By Alan D.D.
Self harm, specifically cutting, is one of the topics that people are scared about. I’m not sure why, but the topic leaves an impression on everyone that participates in a discussion about it. It has been said that we should never encourage it, we should never say it is okay, or that we should condemn it. I disagree. Now, there are going to be a lot of people that will crucify me because of what I’ll say. When we’re on the edge, about to fall into what will have no remedy – death – we face a choice. We either give up on life or we cut, as much as we need, until we can breathe again. So, how does self harm help?
Saved by blood
The nights I had my breakdowns, the days when suicide became an option to me, I screamed HELL NO to myself. I cried, I bled, but I lived. I survived. I’m one of those who faced the abyss right in front of my eyes and won the fight. At a price, but I won.
Do you want to live, to breathe again, to wake up tomorrow, to have the chance and find that spark you miss from before, but have just way too much inside? If the only alternative is death, go ahead, take a razor and make the littlest cuts you can. Don’t you dare go deep. As soon as you are done, take alcohol, vinegar, or anything you have to clean the wounds and prevent any bigger problem.

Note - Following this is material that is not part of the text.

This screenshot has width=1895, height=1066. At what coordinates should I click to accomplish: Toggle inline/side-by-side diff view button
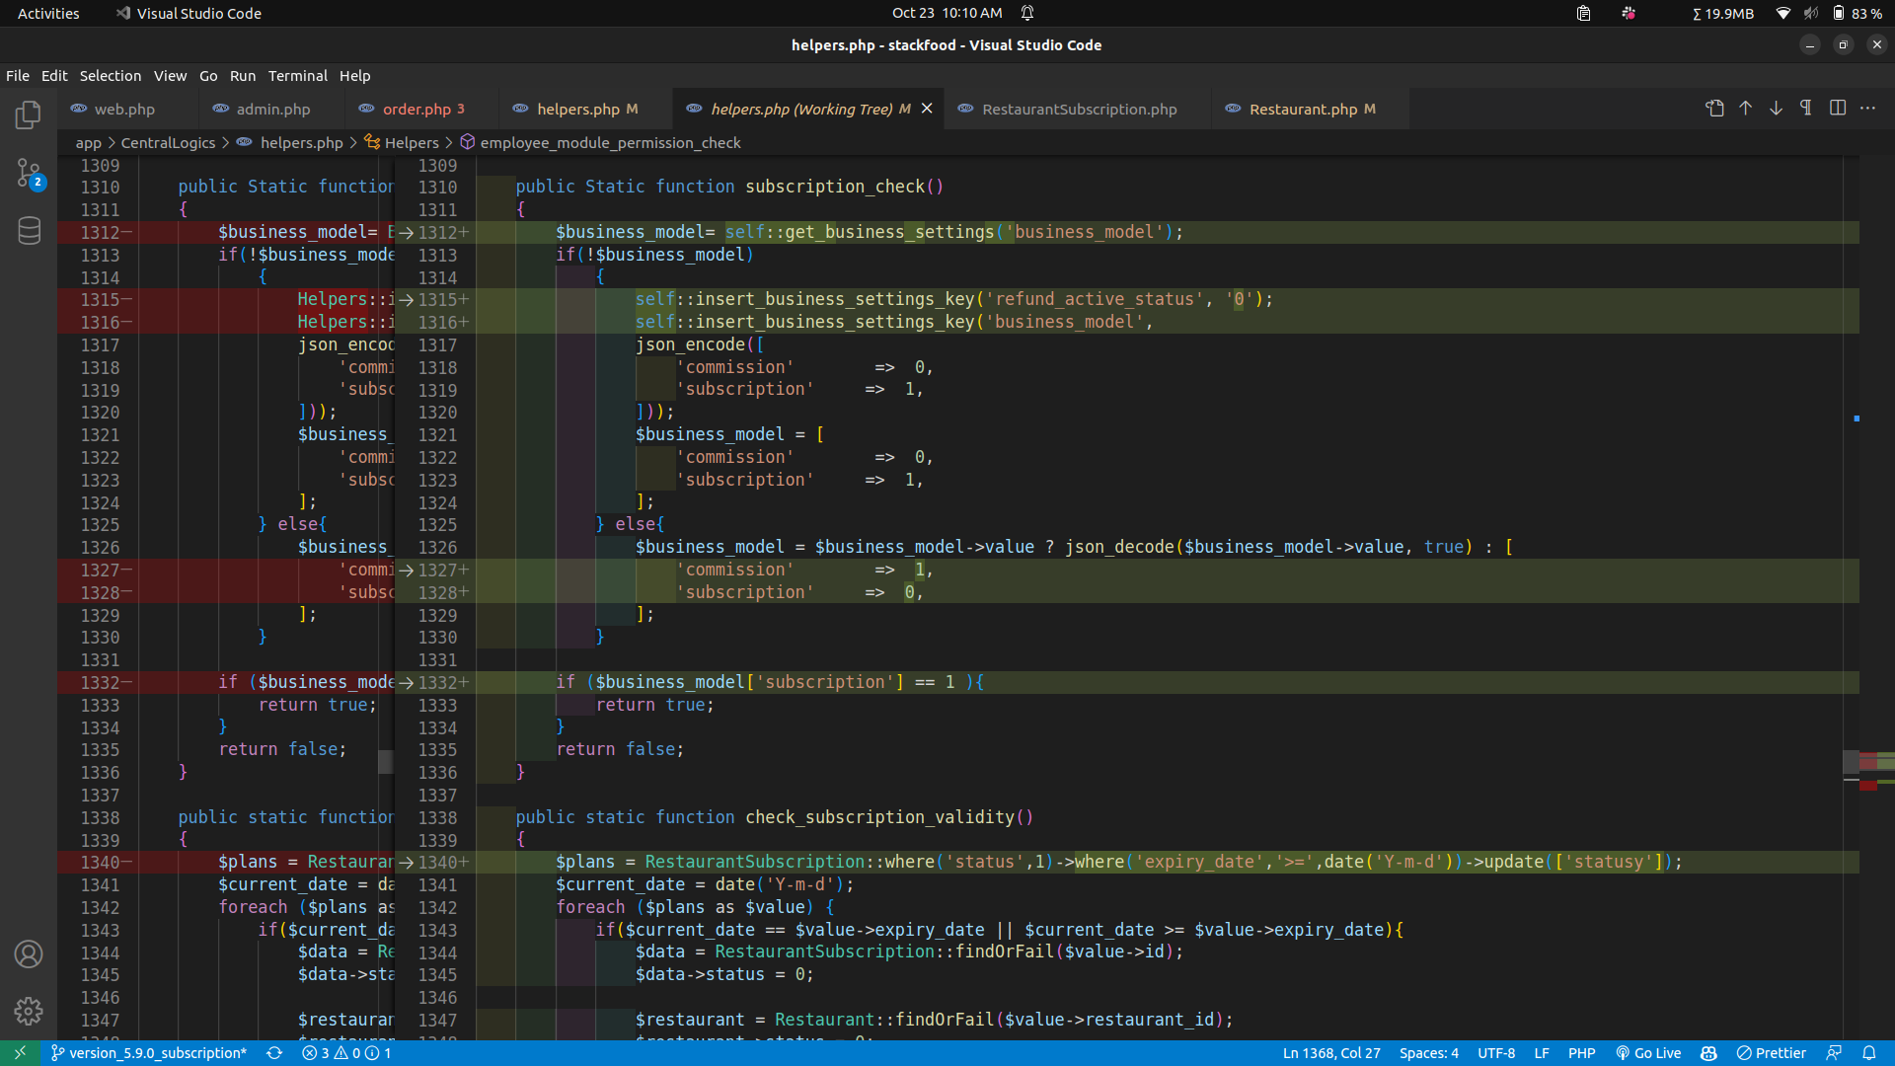(1837, 109)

There are times when we cannot make the best choice, when it is either one devil or the other. Between cuts and death, I always chose cuts, despite the pain, despite the hurt inside, because I wanted to live long enough to find hope. I wanted to recover the light I had before, and I wanted to show others that there’s always hope, no matter what.
Proud I cut
Nowadays, when I think about the scars in my knees, the ones I got now that I’m a grown man, I just feel proud. They’re a reminder of what I fought, the demons I faced, the battles I had on my own, the times when there was no one with me, and when I still won, not because I decided to cut, but because I’m still alive.
I’m proud of my wounds, proud of a wretched body, of my inner scars. I’m even more proud when I remember those nights. They remind me that I survived, that I was stronger, that we all face demons. Mine were stronger than me, but I am in more control now than yesterday.
I still feel the need now and then. The razors still call me when I’m weak enough to hear them. But it only takes a single look at my knees covered with pink lines never meant to disappear, for me to feel better. I’ve already been there before a thousand times. Hell will not get a single drop of blood from me again.